Sunday, June 1, 2014

Year of the Monarda

  This spring has been a particularly good year for the Monarda species here in the landscape and in the surrounding areas. We have always had a ton ,here at home, of Monarda punctata, aka Spotted Beebalm, a perennial, but over the last year , I have strived to introduce two more types, namely Monarda citriodora, aka Lemon Beeblam and Monarda fistulosa, aka Wild Bergamot. I have had some success with both. The Lemon is an annual and the seeds are readily available over in the nearby Blackland Prairie, which this plant really likes. The Wild Bergamot is a perennial, which seems to be happier here in the sand and sandy loam of the Post oak Savannah. I dug it in the wild last summer and it surived the move. I have spotted some Citriodora  in the immediate area this spring on some of my hikes, but it not as tall or as colorful as those in the dark soil. I really like a lot of the Blackland Prairie plants, so I have actually dug up as much of the soil as I can get to bring back to put in dedicated beds, so I could have a bit of it here. The bonus is that several other plants came up in that soil. Bluebonnets, Clasping coneflower, Sawtooth daisy and more. Here are some pics of the Monardas in action.

Monarda punctata

Monarda citriodora

AKA Lemon Beebalm

Monarda fistulosa with punctata behind it.

AKA Wild Bergamot . it really is  good looking flower.

Wild Bergamot flanked by two stands of Spotted Beebalm



  1. Wonderful plants, I hope mine will look like that someday. Do you ever try them in tea? It's great that you can bring a little prairie soil home and have wildflowers come up instead of weeds.
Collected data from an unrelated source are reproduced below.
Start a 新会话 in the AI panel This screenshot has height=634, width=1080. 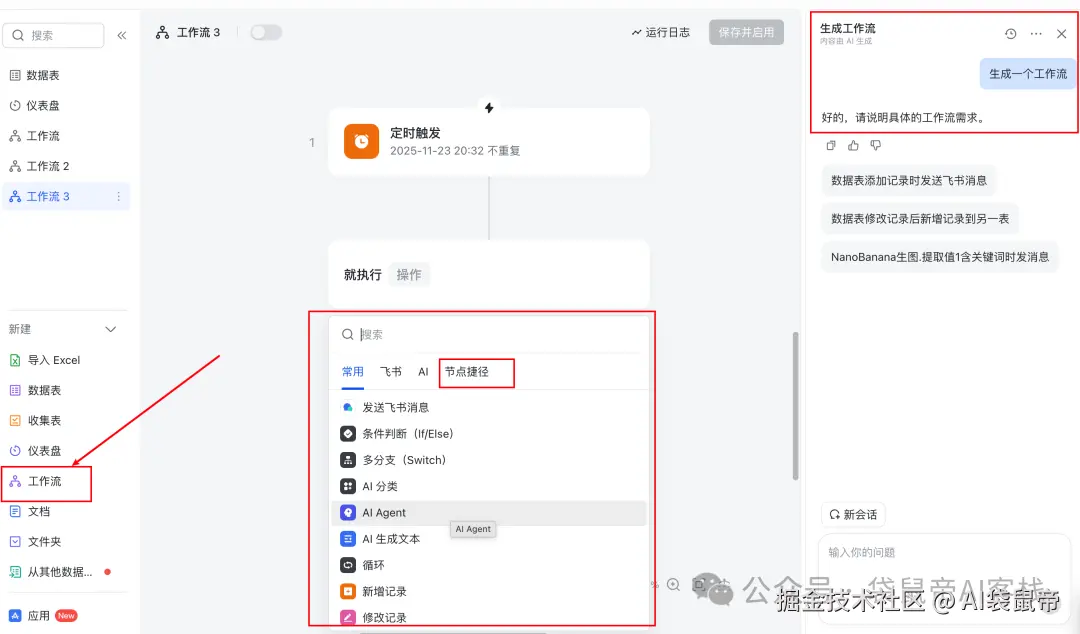pyautogui.click(x=853, y=514)
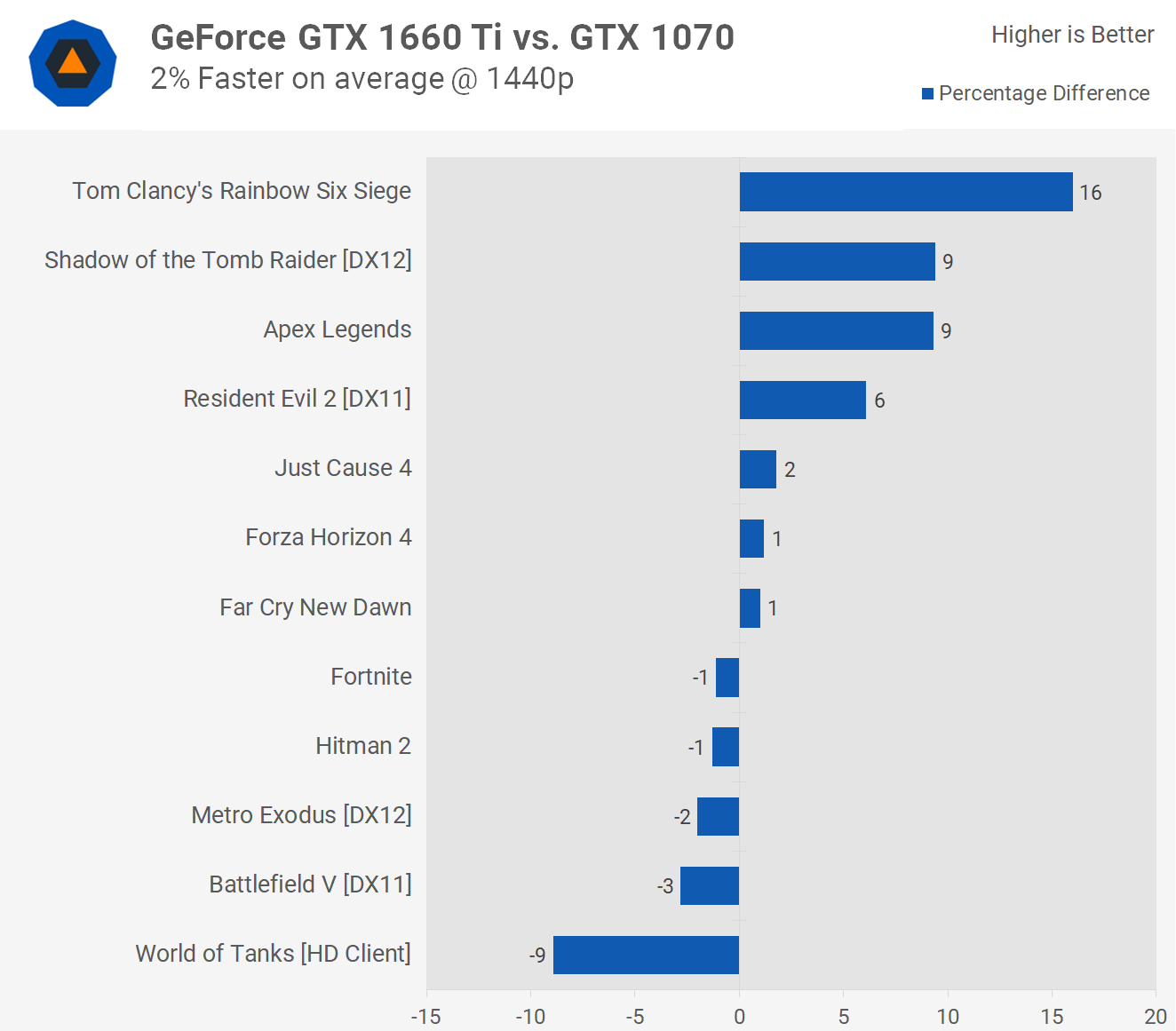Click the 16 value label on the top bar
Viewport: 1176px width, 1031px height.
pos(1090,193)
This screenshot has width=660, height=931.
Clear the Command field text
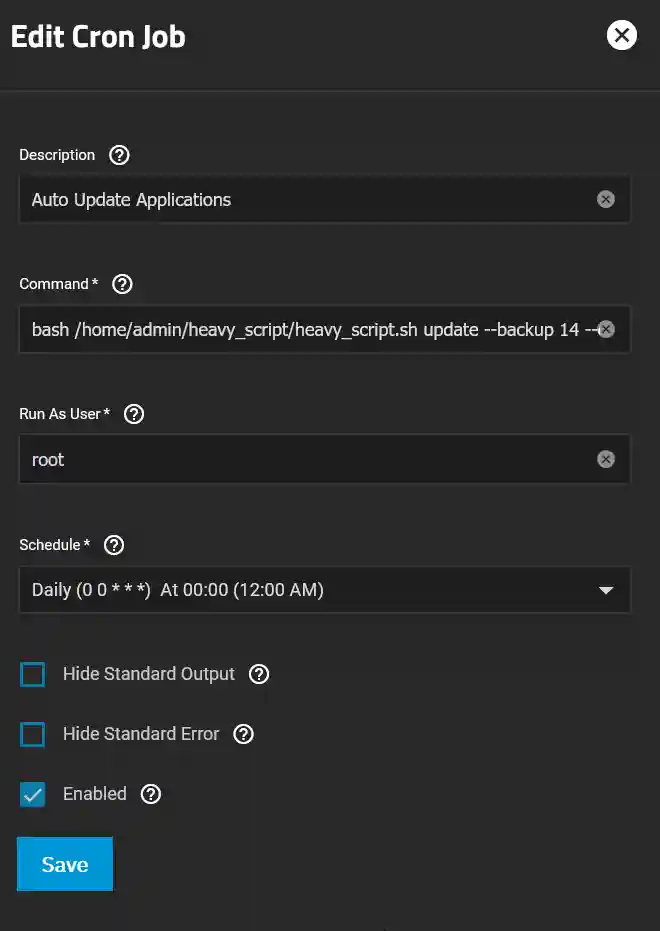[606, 329]
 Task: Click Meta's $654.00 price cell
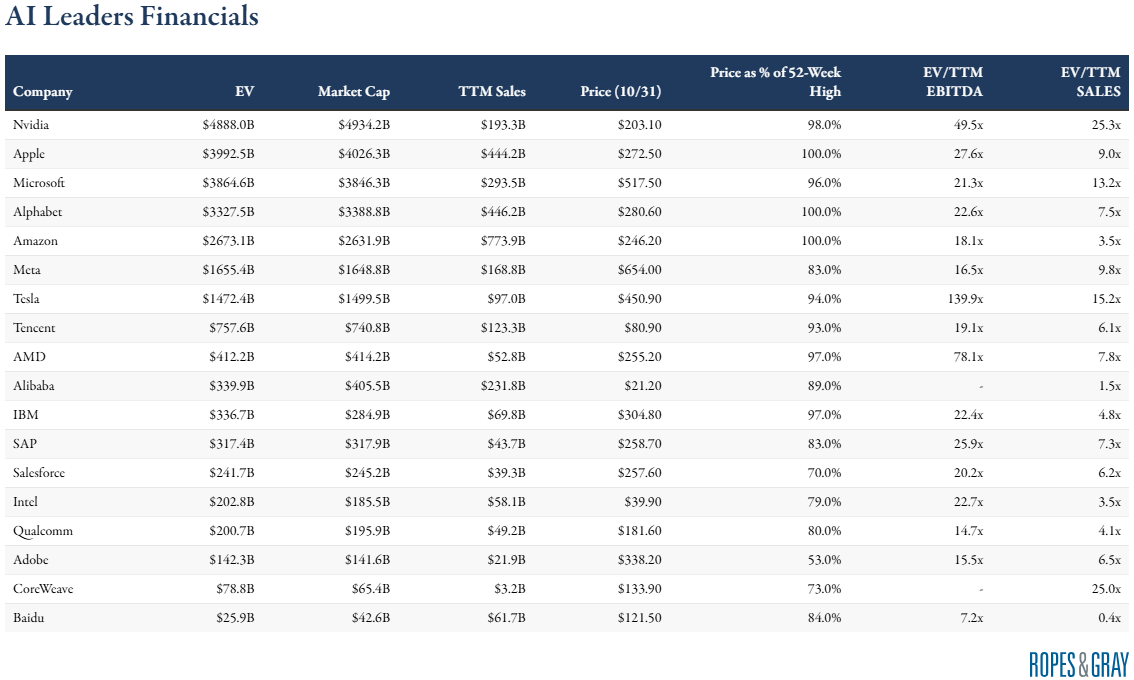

  2. I haven`t tried them in a tea yet but I plan to. I realize I have a current obsession with Monarda, but i`m enjoying it! I found another today, Basil beebalm , while walking a back road. It makes the fourth variety I`ve identified locally. I`ll do everything I can to propagate it , too. The prairie soil does hold surprises, and some people call those surprises weeds, but I love em! I`ll try to save you some seed from the Wild Bergamot.

  3. I adore monarda and I am seeing mine taking over areas of the garden...when they bloom it will be have some of my favorites that just won't grow in my wet garden.

  4. This year has been a near obsession with me and Monarda. I recently identified another one in the wild locally, namely, Basil Beebalm. I`ll post a picture soon of it and I will do all I can to transplant it and gather seed from it. They are a real landscape booster and I have plenty of room for them.